Aristotle and Christian doctrine in The New York Times
Sunday, July 3, 2011
Whenever “the crisis of the West” is referred to, I prick up my ears. My idea of the crisis of the West does not seem to be shared by most of the commentators and analysts that I read (I am probably not reading the right things), so it was electrifying to come across this in The New York Times Book Review today:
…the West is the civilization constituted at its core by the coming together of
classical philosophy and biblical revelation. The vitality of Western
civilization results from the interplay of these alternative principles, though
each contains within itself what claims to be exclusive and irrefutable
authority. Symbolic of this authority are Athens and Jerusalem. In “The Second
World War,” [Winston] Churchill remarks that everything valuable in modern life
and thought is an inheritance from these ancient cities. The debunking both of
Socratic skepticism (“the unexamined life is not worth living”) and of biblical
faith (“Fear of the Lord is the beginning of wisdom”) has led to the crisis of
the West, a chaos of moral relativism and philosophic nihilism in which every
lifestyle, no matter how corrupt or degenerate, can be said to be as good as any
other.
Hooray, hooray, and hooray for Henry V. Jaffa who wrote those lines.
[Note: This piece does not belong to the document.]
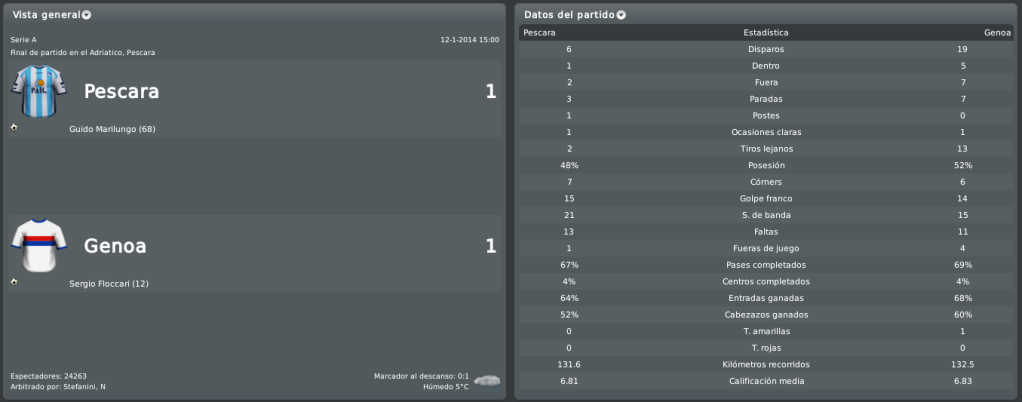Open the Datos del partido dropdown arrow
The width and height of the screenshot is (1022, 402).
pyautogui.click(x=621, y=15)
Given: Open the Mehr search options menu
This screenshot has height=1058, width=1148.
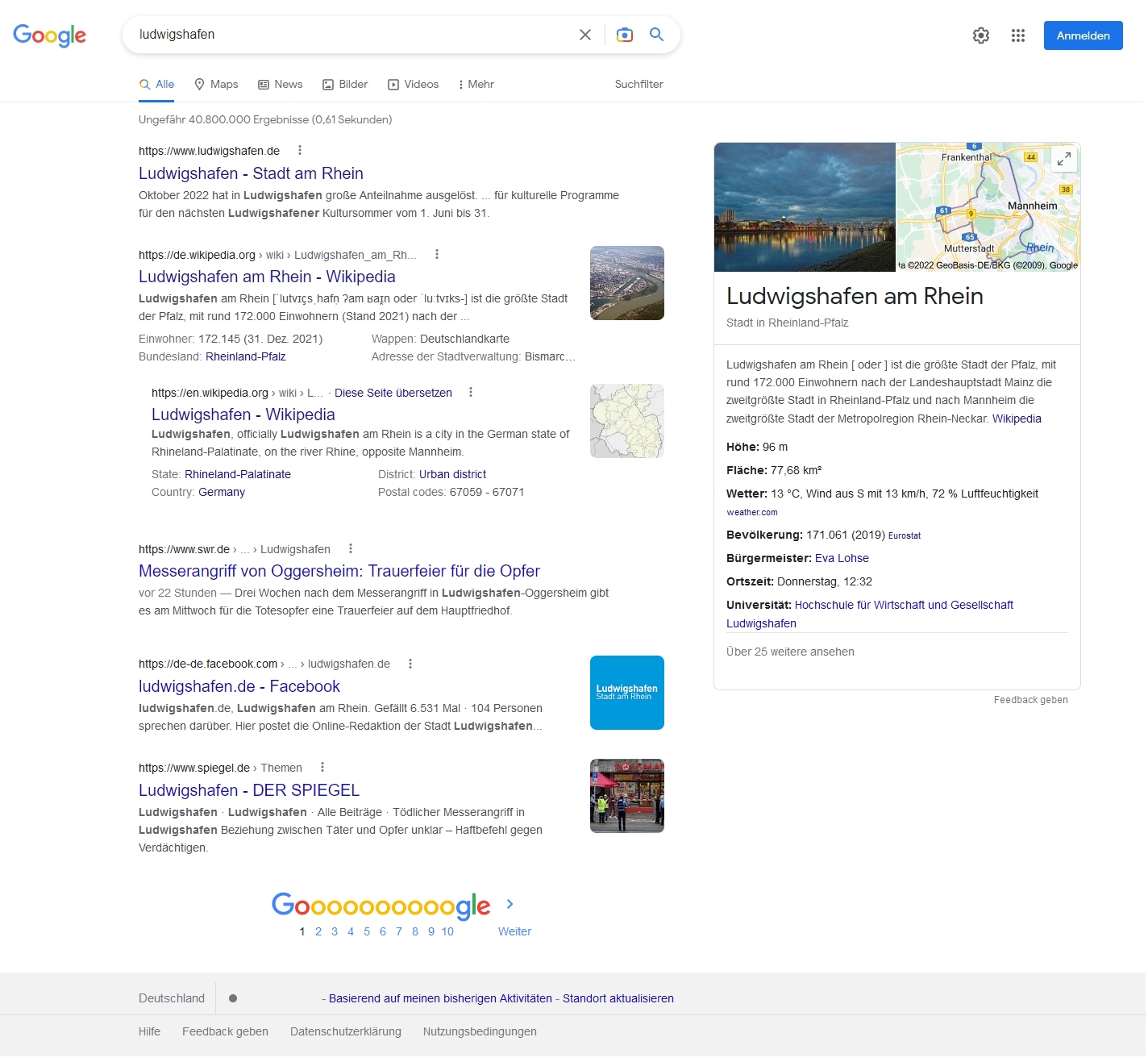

It’s a review of a new translation of Aristotle’s Nicomachean Ethics. I have already ordered my copy. I read Aristotle in college, but not since. I have thrown around Tertullian’s line “What has Jerusalem to do with Athens?” all my adult life, but of late I have begun to realize–and indeed have written–that Western civilization is built upon this double foundation, just as Jaffa describes it. In this sense, though I remain a triple-convicted Reformed Protestant, I see anew the greatness of Catholic theology and Thomas Aquinas’ Aristotelianism in particular.